43. Суд[116] он правил необычайно тщательно и строго. Тех, кто был осужден за вымогательство, он даже изгонял из сенаторского сословия. Брак одного бывшего претора с женщиной, которая только накануне развелась с мужем, он объявил недействительным, хотя подозрений в измене и не было. На иноземные товары он наложил пошлину. Носилки, а также пурпурные платья и жемчужные украшения он оставил в употреблении только для определенных лиц[117], определенных возрастов и в определенные дни. (2) Особенно строго соблюдал он законы против роскоши[118]: вокруг рынка он расставил сторожей, чтобы они отбирали и приносили к нему запрещенные яства, а если что ускользало от сторожей, он иногда посылал ликторов с солдатами, чтобы забирать уже поданные блюда прямо со столов.

44. День ото дня он задумывал все более великие и многочисленные планы устроения и украшения столицы, укрепления и расширения державы: прежде всего, воздвигнуть храм Марса, какого никогда не бывало, засыпав для него и сравняв с землею то озеро, где устраивал он морской бой, а на склоне Тарпейской скалы[119] устроить величайший театр. (2) гражданское право привести в надлежащий порядок, отобрав в нескольких книгах все самое лучшее и самое нужное из огромного множества разрозненных законов; открыть как можно более богатые библиотеки[120], греческие и латинские, поручив их составление и устройство Марку Варрону; осушить Помптинские болота[121]; (3) спустить Фуцинское озеро[122]; проложить дорогу от Верхнего моря через Апеннинский хребет до самого Тибра; перекопать каналом Истм[123]; усмирить вторгшихся во Фракию и Понт дакийцев; а затем пойти войной на парфян через Малую Армению, но не вступать в решительный бой, не познакомившись предварительно с неприятелем.

(4) Среди таких замыслов и дел его застигла смерть.
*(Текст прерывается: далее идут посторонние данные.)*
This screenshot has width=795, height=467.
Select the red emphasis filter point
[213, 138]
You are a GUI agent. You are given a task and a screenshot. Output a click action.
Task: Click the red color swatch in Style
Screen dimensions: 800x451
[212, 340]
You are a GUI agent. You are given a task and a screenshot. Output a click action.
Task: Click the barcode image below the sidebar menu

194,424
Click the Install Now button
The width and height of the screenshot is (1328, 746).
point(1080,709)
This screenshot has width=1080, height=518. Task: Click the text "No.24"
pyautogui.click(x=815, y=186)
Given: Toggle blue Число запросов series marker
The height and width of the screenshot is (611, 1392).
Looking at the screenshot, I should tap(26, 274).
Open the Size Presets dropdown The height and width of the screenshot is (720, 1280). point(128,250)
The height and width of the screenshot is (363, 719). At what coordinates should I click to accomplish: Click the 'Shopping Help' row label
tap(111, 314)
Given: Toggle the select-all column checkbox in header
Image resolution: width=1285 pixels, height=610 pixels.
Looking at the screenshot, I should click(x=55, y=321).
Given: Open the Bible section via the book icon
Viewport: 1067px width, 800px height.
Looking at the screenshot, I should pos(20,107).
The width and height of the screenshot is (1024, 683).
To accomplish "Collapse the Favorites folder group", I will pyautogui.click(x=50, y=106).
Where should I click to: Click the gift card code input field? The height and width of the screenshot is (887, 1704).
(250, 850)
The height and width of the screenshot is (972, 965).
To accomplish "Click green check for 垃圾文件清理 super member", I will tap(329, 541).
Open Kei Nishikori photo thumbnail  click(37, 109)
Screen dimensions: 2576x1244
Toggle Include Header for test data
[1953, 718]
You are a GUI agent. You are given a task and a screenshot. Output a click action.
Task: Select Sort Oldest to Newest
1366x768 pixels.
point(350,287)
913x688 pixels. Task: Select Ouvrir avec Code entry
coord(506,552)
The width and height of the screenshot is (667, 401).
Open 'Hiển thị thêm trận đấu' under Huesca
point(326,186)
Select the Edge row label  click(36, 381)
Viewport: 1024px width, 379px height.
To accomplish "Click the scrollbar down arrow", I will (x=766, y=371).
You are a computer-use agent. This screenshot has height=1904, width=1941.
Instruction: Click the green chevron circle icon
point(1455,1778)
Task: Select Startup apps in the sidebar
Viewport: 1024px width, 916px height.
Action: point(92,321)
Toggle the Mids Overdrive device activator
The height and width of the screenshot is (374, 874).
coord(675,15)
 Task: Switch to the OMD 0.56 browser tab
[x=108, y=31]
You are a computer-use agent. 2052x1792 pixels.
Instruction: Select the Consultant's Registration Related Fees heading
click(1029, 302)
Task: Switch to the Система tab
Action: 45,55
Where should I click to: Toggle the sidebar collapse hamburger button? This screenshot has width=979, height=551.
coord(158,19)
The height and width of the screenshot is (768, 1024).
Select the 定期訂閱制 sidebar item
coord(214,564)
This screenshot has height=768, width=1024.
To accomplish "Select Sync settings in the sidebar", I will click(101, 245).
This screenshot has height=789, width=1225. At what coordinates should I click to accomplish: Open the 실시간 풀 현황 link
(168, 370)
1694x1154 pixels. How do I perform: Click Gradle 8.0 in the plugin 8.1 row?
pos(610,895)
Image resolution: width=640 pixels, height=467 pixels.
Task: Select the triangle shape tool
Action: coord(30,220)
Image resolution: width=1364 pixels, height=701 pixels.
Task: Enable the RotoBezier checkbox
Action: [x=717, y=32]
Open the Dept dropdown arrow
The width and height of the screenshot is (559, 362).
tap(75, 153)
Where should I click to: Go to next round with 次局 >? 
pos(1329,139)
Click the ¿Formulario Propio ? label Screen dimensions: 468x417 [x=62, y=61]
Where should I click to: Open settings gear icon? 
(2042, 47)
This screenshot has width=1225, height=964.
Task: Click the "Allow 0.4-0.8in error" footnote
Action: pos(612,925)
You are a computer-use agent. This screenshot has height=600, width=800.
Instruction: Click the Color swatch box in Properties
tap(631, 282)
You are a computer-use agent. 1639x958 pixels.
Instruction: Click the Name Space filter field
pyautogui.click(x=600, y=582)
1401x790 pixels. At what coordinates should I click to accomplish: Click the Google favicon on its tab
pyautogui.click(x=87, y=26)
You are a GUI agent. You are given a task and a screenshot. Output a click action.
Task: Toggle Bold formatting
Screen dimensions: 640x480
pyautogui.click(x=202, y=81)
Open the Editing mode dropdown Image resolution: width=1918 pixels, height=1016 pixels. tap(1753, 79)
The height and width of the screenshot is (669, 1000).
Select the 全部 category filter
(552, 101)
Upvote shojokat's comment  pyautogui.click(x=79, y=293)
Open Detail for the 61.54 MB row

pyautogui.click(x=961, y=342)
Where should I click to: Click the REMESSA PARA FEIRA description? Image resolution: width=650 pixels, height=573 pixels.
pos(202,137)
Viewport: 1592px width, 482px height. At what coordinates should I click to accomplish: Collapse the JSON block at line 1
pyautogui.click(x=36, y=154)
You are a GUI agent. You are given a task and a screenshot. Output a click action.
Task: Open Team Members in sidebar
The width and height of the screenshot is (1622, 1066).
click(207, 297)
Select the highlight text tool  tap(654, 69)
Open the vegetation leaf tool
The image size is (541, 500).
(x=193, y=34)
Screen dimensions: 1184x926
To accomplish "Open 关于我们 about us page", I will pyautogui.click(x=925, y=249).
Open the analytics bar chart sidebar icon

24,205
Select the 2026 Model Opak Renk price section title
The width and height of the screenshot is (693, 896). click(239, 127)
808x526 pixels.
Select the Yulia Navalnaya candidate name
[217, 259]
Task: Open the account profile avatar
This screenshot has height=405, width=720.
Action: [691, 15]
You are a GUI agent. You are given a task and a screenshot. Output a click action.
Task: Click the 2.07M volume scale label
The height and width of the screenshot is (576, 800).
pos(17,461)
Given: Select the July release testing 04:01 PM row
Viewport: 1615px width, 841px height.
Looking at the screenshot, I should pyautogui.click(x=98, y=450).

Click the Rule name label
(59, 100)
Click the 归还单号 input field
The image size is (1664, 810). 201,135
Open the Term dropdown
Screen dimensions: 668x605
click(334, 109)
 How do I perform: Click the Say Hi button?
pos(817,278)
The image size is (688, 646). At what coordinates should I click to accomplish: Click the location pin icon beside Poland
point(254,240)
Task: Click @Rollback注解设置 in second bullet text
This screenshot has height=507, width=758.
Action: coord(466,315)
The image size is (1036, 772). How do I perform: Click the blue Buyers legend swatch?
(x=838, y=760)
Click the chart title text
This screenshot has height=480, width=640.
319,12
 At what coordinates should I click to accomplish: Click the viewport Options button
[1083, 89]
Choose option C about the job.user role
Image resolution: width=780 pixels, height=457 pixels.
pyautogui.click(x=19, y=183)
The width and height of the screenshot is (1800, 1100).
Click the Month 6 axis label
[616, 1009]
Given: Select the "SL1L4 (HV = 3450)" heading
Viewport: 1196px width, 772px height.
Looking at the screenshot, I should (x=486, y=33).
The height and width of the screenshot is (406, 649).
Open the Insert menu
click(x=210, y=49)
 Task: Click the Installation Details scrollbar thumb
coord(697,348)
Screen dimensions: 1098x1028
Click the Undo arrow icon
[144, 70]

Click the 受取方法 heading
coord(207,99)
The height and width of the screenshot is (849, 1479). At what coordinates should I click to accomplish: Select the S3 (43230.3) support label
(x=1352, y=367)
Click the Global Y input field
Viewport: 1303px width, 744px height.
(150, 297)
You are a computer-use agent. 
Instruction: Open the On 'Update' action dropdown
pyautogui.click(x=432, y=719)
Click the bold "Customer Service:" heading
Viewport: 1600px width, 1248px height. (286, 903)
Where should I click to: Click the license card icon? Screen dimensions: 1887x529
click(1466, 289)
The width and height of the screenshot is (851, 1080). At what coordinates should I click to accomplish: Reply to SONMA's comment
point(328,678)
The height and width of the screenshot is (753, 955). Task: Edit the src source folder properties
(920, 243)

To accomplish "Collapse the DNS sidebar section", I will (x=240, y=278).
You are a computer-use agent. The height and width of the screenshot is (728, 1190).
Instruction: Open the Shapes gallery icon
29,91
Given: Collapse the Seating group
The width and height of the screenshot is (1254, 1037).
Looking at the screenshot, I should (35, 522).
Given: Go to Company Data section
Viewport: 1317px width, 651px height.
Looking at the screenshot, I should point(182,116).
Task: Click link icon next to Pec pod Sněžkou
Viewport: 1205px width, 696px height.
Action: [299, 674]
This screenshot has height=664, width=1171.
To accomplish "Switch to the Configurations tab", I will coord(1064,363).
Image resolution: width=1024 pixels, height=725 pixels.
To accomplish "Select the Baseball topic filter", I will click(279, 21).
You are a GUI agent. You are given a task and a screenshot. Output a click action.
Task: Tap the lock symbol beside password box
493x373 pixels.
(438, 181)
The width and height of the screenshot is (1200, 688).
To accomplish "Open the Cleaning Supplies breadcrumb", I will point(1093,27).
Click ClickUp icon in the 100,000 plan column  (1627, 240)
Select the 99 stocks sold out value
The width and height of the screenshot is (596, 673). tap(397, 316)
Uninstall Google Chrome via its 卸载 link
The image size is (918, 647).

Однако прежде чем говорить о ней, не лишним будет вкратце изложить все, что касается его наружности, привычек, одежды, нрава, а также его занятий в военное и мирное время.

45. Говорят, он был высокого роста, светлокожий, хорошо сложен, лицо чуть полное, глаза черные и живые. Здоровьем он отличался превосходным: лишь под конец жизни на него стали нападать внезапные обмороки и ночные страхи, да два раза во время занятий у него были приступы падучей. (2) За своим телом он ухаживал слишком даже тщательно, и не только стриг и брил, но и выщипывал волосы, и этим его многие попрекали. Безобразившая его лысина была ему несносна, так как часто навлекала насмешки недоброжелателей. Поэтому он обычно зачесывал поредевшие волосы с темени на лоб; поэтому же он с наибольшим удовольствием принял и воспользовался правом постоянно носить лавровый венок.

(3) И одевался он, говорят, по-особенному: он носил сенаторскую тунику[124] с бахромой на рукавах и непременно ее подпоясывал, но слегка: отсюда и пошло словцо Суллы, который не раз советовал оптиматам остерегаться плохо подпоясанного юнца.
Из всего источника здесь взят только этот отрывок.